• ASSIGNMENT: In your reply, reproduce every line of the data without any alteration.

Entries taken from a collection
────────────────
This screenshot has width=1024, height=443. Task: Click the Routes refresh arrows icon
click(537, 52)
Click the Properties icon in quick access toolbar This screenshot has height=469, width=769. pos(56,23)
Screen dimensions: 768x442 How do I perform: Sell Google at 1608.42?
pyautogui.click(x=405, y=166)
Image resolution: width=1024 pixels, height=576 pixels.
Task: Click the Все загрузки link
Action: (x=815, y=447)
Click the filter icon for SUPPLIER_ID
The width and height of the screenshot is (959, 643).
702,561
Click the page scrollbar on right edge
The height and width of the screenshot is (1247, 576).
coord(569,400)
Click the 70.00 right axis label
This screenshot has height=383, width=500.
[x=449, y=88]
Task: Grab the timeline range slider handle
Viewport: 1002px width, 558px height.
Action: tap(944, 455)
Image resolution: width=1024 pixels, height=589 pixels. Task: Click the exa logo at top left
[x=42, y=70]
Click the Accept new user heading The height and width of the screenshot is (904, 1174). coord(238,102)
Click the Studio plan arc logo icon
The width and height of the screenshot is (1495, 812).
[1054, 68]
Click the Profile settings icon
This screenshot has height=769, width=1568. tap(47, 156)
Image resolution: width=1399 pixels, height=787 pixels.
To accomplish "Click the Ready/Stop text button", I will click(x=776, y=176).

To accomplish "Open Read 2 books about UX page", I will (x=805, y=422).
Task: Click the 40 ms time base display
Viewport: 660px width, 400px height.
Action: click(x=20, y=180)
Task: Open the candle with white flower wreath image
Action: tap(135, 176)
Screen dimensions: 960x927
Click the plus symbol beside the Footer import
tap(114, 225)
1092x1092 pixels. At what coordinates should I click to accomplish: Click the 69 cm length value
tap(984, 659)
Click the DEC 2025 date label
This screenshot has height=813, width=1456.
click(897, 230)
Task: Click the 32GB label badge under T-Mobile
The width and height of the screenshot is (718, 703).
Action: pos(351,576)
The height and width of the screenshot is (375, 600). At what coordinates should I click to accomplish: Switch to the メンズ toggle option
────────────────
• COMPLETED EXERCISE:
This screenshot has width=1024, height=443. Task: Click the Routes refresh arrows icon
click(537, 52)
Click the Properties icon in quick access toolbar This screenshot has height=469, width=769. pos(56,23)
Screen dimensions: 768x442 How do I perform: Sell Google at 1608.42?
pyautogui.click(x=405, y=166)
Image resolution: width=1024 pixels, height=576 pixels.
Task: Click the Все загрузки link
Action: (x=815, y=447)
Click the filter icon for SUPPLIER_ID
The width and height of the screenshot is (959, 643).
702,561
Click the page scrollbar on right edge
The height and width of the screenshot is (1247, 576).
coord(569,400)
Click the 70.00 right axis label
This screenshot has height=383, width=500.
[x=449, y=88]
Task: Grab the timeline range slider handle
Viewport: 1002px width, 558px height.
Action: tap(944, 455)
Image resolution: width=1024 pixels, height=589 pixels. Task: Click the exa logo at top left
[x=42, y=70]
Click the Accept new user heading The height and width of the screenshot is (904, 1174). coord(238,102)
Click the Studio plan arc logo icon
The width and height of the screenshot is (1495, 812).
[1054, 68]
Click the Profile settings icon
This screenshot has height=769, width=1568. tap(47, 156)
Image resolution: width=1399 pixels, height=787 pixels.
To accomplish "Click the Ready/Stop text button", I will click(x=776, y=176).

To accomplish "Open Read 2 books about UX page", I will (x=805, y=422).
Task: Click the 40 ms time base display
Viewport: 660px width, 400px height.
Action: click(x=20, y=180)
Task: Open the candle with white flower wreath image
Action: tap(135, 176)
Screen dimensions: 960x927
Click the plus symbol beside the Footer import
tap(114, 225)
1092x1092 pixels. At what coordinates should I click to accomplish: Click the 69 cm length value
tap(984, 659)
Click the DEC 2025 date label
This screenshot has height=813, width=1456.
click(897, 230)
Task: Click the 32GB label badge under T-Mobile
The width and height of the screenshot is (718, 703).
Action: pos(351,576)
The height and width of the screenshot is (375, 600). At what coordinates should I click to accomplish: Switch to the メンズ toggle option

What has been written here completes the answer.